The city of Kokstad in the southern part of KwaZulu-Natal is named after 19th century Griqua leader, Adam Kok the Third, who led his people to live in the previously uninhabited area.
The municipality will rename one of its buildings after Adam Kok and also unveil Kok’s statue during the Heritage Day celebration on Monday.
Municipal mayor Bheki Mtolo says he believe that this is the first step to help keep the culture of the indigenous people alive.
“I’m not going to say we are doing enough for the Griqua people or the Khoisan but we are not doing enough to keep the culture of the indigenous people in the for of Africans and Griqua and Khoisan. This project is the start we want to restore our dignity but also not do away with the history that also show that white people have s foot print in Kokstad. We are one nation we are diverse and we must show those features”.
Meanwhile Adam Kok’s descendants say they feel honoured that he will finally be given the honour he deserves.
Family Spokesperson Peter Samuels says he believes that this will help the Khoisan and the Griqua people realise their worth.
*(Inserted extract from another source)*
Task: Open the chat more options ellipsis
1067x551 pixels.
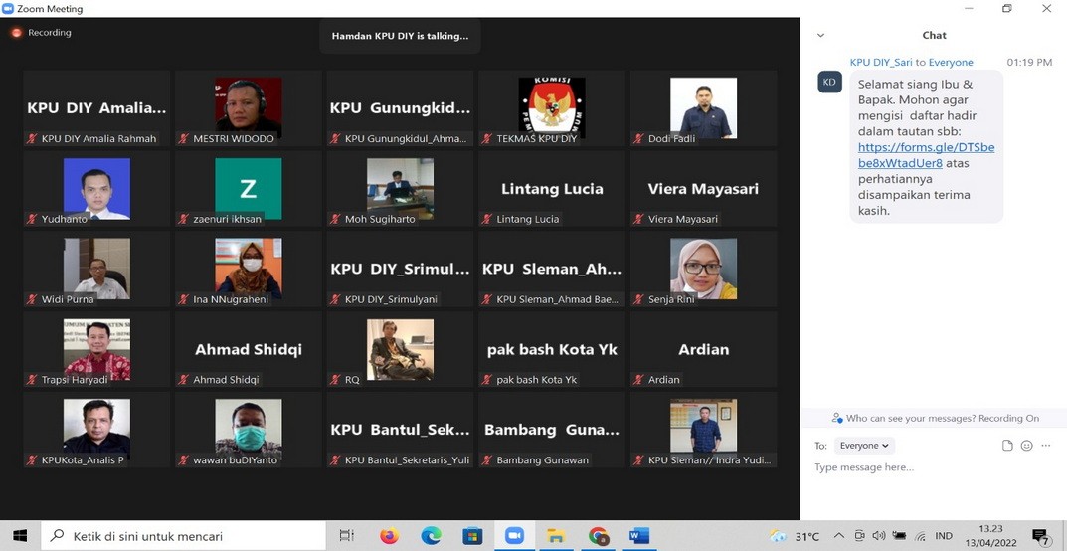Action: 1046,446
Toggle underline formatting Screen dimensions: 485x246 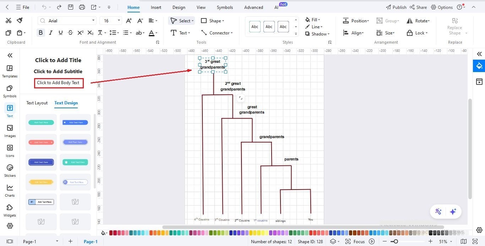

“This is an honour that we have long awaited for, that is bringing bestowed upon Adam Kok his life and his leadership in recognition of how he led his people out from the west Griqua land after he had been threatened with his life. He was forced to sign agreements with the British. He was forced to track a cross the Drakensberg mountain and into his Griqua land far western Griqua land and that all happened because of the discovery of diamonds on the land that he was occupying”.